His novels include The Love Run (1980), The Patch Boys (1986), The Last Station (1990), Bay of Arrows (1992), Benjamin’s Crossing (1997), The Apprentice Lover (2002), and The Passages of H.M. (2010).

He has written biographies of John Steinbeck (1994), Robert Frost (2000), and William Faulkner (2004).

He has also published nonfiction books on a variety of subjects, including The Art of Teaching (2005) Why Poetry Matters (2008) and Promised Land: Thirteen Books that Changed America (2008).

Among his many edited volumes are The Columbia History of American Poetry (1994) and the Columbia Anthology of American Poetry (1995) as well as the Norton Book of American Autobiography (1998) and Gore Vidal: Writer Against the Grain (1997). He edited the Oxford Encyclopedia of American Literature (2004) and was General Editor of the Wadsworth Anthology of American Literature, forthcoming. In 2008 he edited The Wadsworth Anthology of Poetry.
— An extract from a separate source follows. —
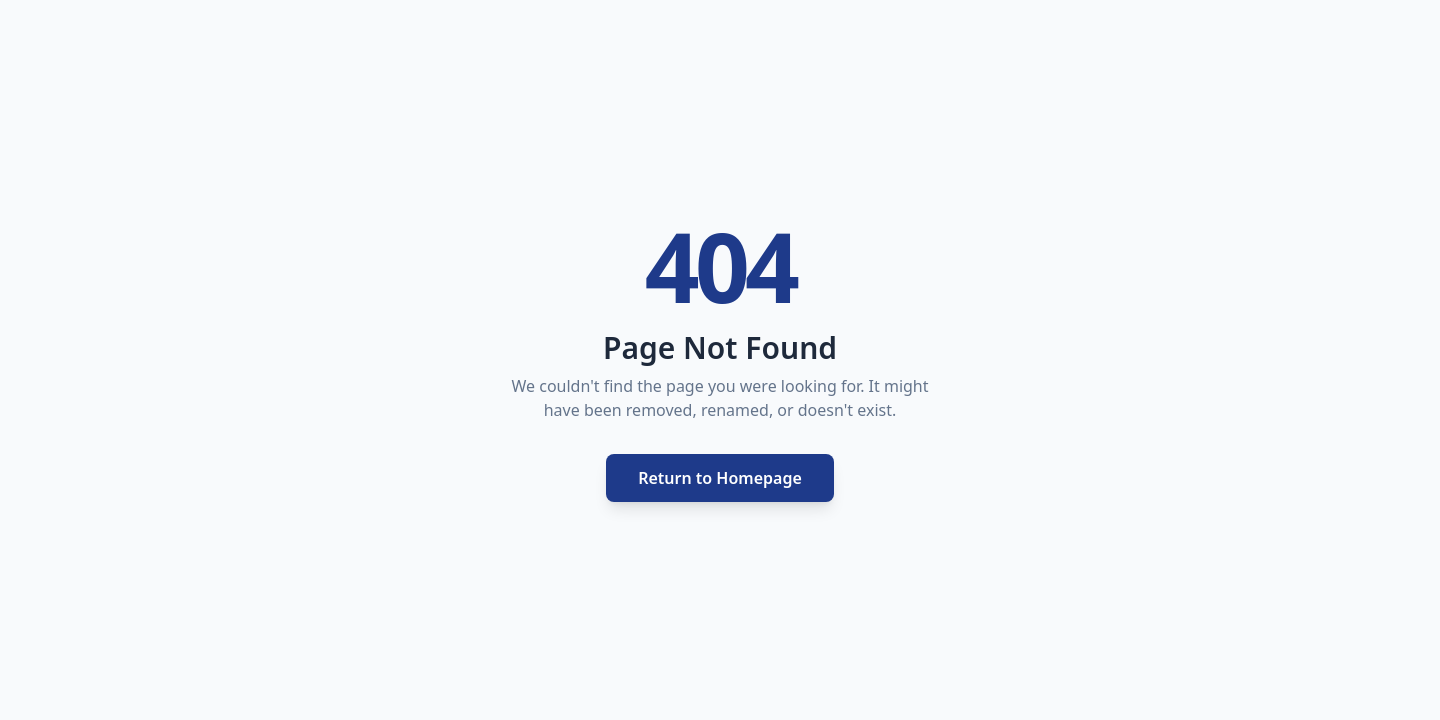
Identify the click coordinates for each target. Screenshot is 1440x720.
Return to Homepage (720, 478)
Each year, he edits volumes of criticism for Scribners in their series American Writers and British Writers.

He has received honorary degrees from Lafayette College and the University of Scranton, and won various fellowships and awards, including a Guggenheim Fellowship (1993–1994) and, for his Frost biography, the Chicago Tribune-Heartland Award in 2000. He was the Fowler Hamilton Fellow at Christ Church College, Oxford University, in 1993–1994 and a Fellow of the Institute for Advanced Studies at the University of London in 2005–2006.

His books have been translated in more than thirty languages, and he writes articles and reviews for many publications, including the Guardian and the Chronicle of Higher Education.

In 2009, his novel The Last Station was turned into an Academy Award–nominated film. Film adaptations of Benjamin’s Crossing and The Passages of H.M. are currently underway.